#### Directions for this task:
Could you write out the listing below exactly as it stands, leaving out the pictures?
***** Records for processing
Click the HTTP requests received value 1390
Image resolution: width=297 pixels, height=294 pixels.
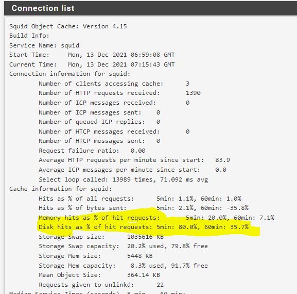[193, 93]
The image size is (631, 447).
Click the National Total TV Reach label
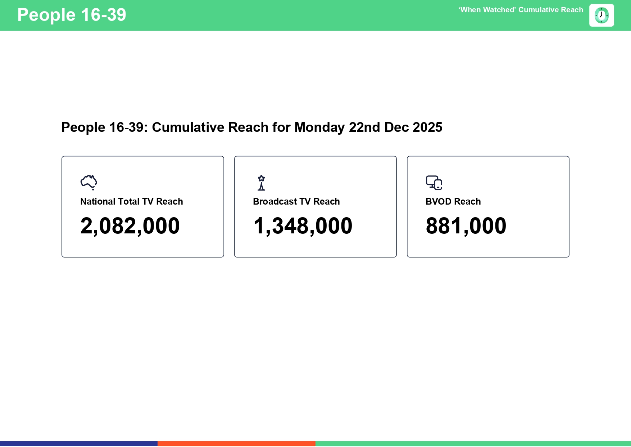tap(131, 202)
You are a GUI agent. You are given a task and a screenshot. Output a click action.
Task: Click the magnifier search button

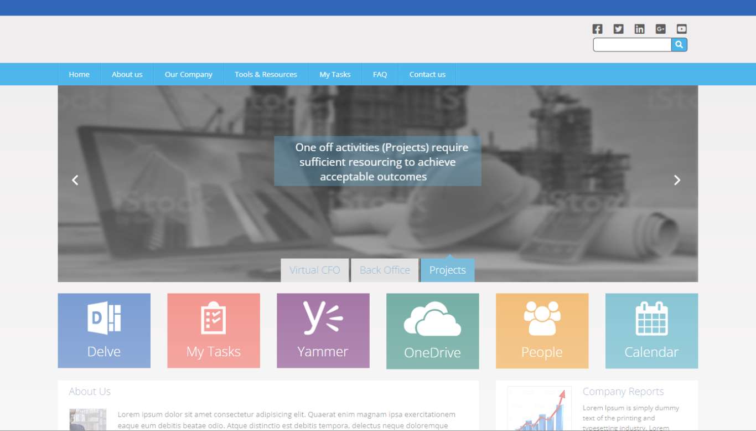click(x=679, y=45)
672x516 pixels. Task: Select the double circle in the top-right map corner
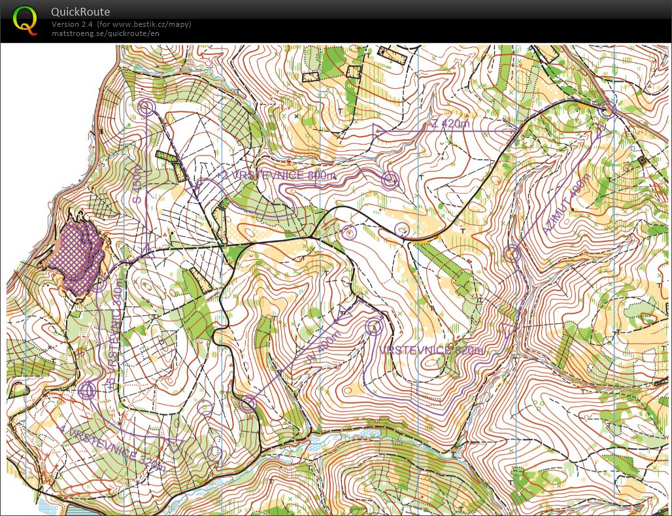(x=608, y=110)
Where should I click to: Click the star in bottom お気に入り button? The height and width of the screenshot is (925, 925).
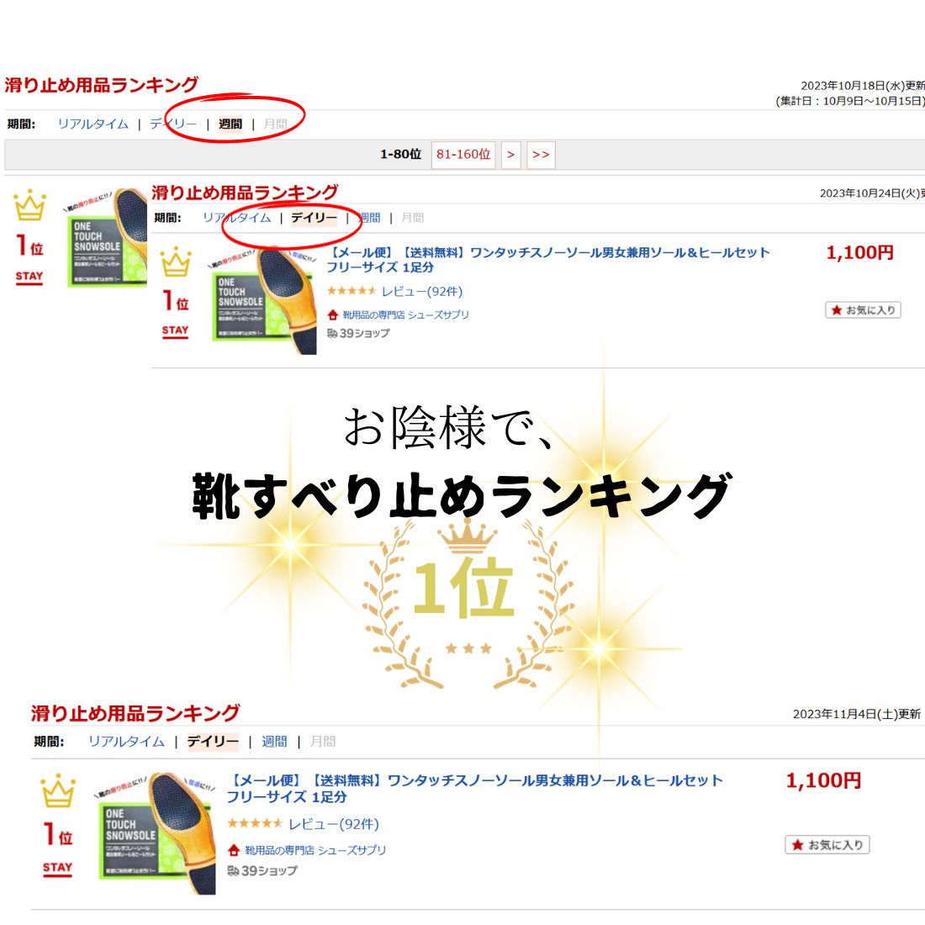pyautogui.click(x=797, y=845)
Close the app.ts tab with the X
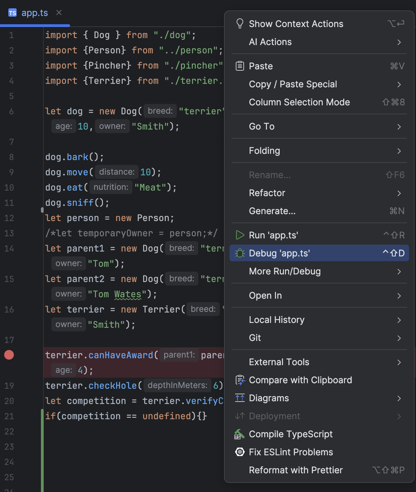This screenshot has width=416, height=492. [59, 13]
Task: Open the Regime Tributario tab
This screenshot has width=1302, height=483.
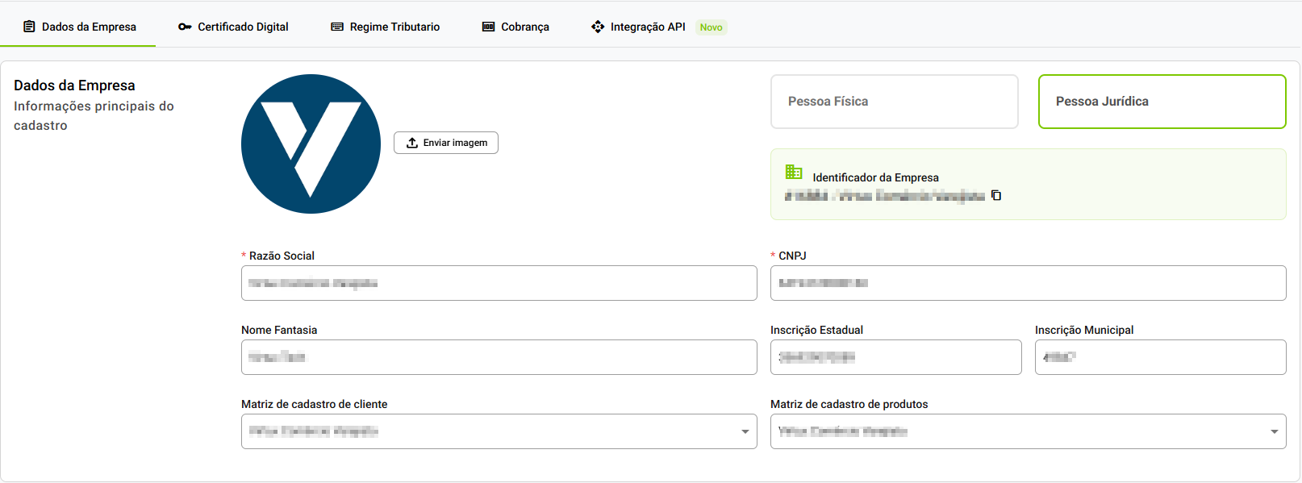Action: [394, 27]
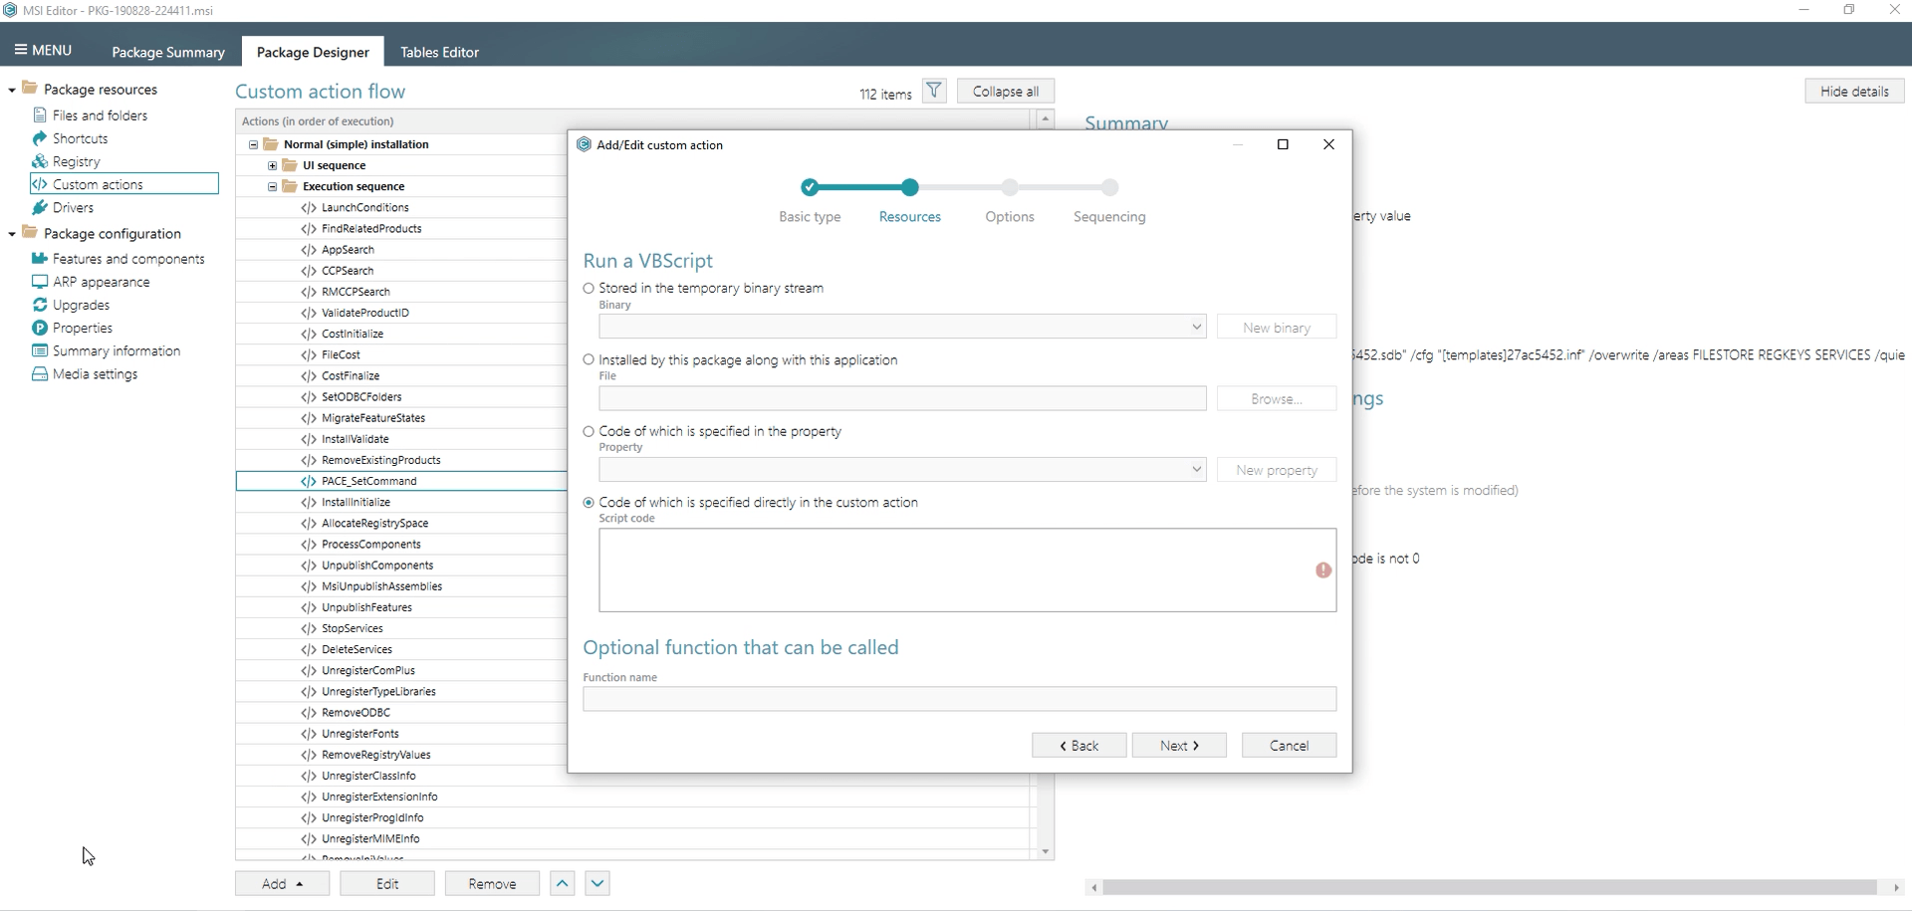Screen dimensions: 1912x911
Task: Click the red error icon in script code
Action: click(x=1322, y=570)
**********
#### Expected output:
Click the HTTP requests received value 1390
Image resolution: width=297 pixels, height=294 pixels.
[193, 93]
The image size is (631, 447).
Click the National Total TV Reach label
tap(131, 202)
You are a GUI agent. You are given a task and a screenshot. Output a click action.
Task: Click the magnifier search button

click(x=679, y=45)
672x516 pixels. Task: Select the double circle in the top-right map corner
(x=608, y=110)
Where should I click to: Click the star in bottom お気に入り button? The height and width of the screenshot is (925, 925).
pyautogui.click(x=797, y=845)
Close the app.ts tab with the X
This screenshot has width=416, height=492. [59, 13]
Task: Open the Regime Tributario tab
This screenshot has width=1302, height=483.
Action: [394, 27]
Screen dimensions: 1912x911
Task: Click the red error icon in script code
Action: click(x=1322, y=570)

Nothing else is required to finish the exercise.